Using microarray analysis, we previously identified and reported on 75 genes useful in the distinction of benign versus malignant thyroid nodules. In the present study, we have further validated the expression of 14 of these markers in a large number of thyroid samples by immunohistochemistry (IHC) analysis of 154 thyroid tumors and quantitative real-time RT-PCR (QRT-PCR) analysis of 95 FNA samples. Of the 154 tumors analyzed by IHC, 44 samples (29%) had associated suspicious or indeterminate FNA cytology.

RESULTS

Receiver operating characteristic using three-gene model, (HMGA2, MRC2, and SFN) analysis for the detection of malignant nodules resulted in areas under the curve (AUCs) of≥0.95 (80% sensitivity; 100% specificity) and≥0.84 (71% sensitivity; 84% specificity) for the IHC data in tumors, and QRT-PCR data in FNA samples, respectively.

CONCLUSIONS

Our results suggest that a three-gene model for the cytological diagnosis of indeterminate thyroid nodules is both feasible and promising.
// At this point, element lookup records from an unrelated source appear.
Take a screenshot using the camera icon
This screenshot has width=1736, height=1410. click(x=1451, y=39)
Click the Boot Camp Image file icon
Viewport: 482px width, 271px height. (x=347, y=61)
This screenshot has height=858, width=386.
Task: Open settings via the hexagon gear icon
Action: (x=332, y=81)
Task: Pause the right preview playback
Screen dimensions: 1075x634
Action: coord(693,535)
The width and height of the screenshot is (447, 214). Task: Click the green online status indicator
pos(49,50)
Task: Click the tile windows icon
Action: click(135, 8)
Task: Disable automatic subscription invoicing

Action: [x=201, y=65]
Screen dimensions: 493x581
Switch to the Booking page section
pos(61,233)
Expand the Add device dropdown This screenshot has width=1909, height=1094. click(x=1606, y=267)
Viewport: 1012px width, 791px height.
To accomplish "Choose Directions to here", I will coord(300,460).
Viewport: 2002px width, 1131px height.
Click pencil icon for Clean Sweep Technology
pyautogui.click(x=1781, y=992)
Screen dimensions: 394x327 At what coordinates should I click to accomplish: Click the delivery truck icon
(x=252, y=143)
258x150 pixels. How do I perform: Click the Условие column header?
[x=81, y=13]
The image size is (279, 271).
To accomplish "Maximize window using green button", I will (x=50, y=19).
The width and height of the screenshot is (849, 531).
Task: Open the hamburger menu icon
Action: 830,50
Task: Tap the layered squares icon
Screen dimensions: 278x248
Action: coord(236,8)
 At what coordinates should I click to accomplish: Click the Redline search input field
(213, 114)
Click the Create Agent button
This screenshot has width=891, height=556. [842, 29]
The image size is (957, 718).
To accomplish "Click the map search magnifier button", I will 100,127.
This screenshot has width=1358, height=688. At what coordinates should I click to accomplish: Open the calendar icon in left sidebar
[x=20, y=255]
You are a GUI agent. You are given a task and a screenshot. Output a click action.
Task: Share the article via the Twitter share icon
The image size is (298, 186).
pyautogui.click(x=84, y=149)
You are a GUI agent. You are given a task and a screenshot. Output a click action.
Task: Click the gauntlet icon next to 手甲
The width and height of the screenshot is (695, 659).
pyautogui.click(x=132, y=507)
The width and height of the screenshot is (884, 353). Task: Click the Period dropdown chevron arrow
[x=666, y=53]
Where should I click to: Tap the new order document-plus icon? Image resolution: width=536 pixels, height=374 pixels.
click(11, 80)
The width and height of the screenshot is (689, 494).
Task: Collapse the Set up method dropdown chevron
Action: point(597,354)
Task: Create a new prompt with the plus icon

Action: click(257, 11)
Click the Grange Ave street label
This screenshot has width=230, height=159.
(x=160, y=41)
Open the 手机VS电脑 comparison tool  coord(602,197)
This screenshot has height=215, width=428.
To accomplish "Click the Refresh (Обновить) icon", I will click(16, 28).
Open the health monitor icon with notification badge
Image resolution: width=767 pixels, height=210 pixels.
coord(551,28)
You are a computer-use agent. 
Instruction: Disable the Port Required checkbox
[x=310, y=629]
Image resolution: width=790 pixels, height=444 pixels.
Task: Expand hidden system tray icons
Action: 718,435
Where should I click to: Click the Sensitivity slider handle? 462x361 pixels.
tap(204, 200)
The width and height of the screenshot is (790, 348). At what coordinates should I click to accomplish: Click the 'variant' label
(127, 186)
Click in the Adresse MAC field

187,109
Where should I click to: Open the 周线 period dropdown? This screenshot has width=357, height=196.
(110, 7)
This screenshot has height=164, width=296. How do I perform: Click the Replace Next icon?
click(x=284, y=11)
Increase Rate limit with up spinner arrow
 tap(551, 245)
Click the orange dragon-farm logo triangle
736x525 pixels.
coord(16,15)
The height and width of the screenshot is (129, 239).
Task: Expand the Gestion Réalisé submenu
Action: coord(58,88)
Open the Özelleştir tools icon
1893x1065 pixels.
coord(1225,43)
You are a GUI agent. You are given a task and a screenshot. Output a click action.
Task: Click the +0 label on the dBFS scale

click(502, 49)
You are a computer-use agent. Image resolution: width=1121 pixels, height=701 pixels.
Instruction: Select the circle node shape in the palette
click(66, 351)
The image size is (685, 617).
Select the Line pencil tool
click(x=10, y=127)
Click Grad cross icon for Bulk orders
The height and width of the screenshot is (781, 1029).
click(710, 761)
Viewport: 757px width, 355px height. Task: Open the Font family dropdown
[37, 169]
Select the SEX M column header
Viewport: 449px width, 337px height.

Implementation of this as an adjunct to thyroid cytology may significantly impact the clinical management of patients with suspicious or indeterminate thyroid FNA nodules.

摘要

背景

甲状腺结节的术前诊断主要依赖于细针穿刺(FNA)细胞学检查。然而,多达 25%的 FNA 样本存在“可疑或不确定”但没有诊断性细胞学报告,这导致难以为这些患者确定适当的临床管理方案。我们假设,将分子标志物作为 FNA 细胞学检查的辅助手段,可以提高对具有可疑或不确定细胞学的良性和恶性结节的区分能力。

方法

我们之前使用微阵列分析鉴定并报告了 75 个有助于区分良性与恶性甲状腺结节的基因。在本研究中,我们通过对 154 个甲状腺肿瘤进行免疫组织化学(IHC)分析和对 95 个 FNA 样本进行实时定量 RT-PCR(QRT-PCR)分析,进一步验证了其中 14 个标志物的表达情况。在通过 IHC 分析的 154 个肿瘤中,有 44 个样本(29%)的 FNA 细胞学检查结果为可疑或不确定。

结果

使用三基因模型(HMGA2、MRC2 和 SFN)进行恶性结节检测的接收者操作特征分析,在肿瘤的 IHC 数据和 FNA 样本的 QRT-PCR 数据中,曲线下面积(AUCs)分别≥0.95(80%的敏感性;100%的特异性)和≥0.84(71%的敏感性;84%的特异性)。

结论

我们的结果表明,用于不确定甲状腺结节细胞学诊断的三基因模型是可行且有前途的。将其作为甲状腺细胞学检查的辅助手段实施,可能会显著影响可疑或不确定甲状腺 FNA 结节患者的临床管理。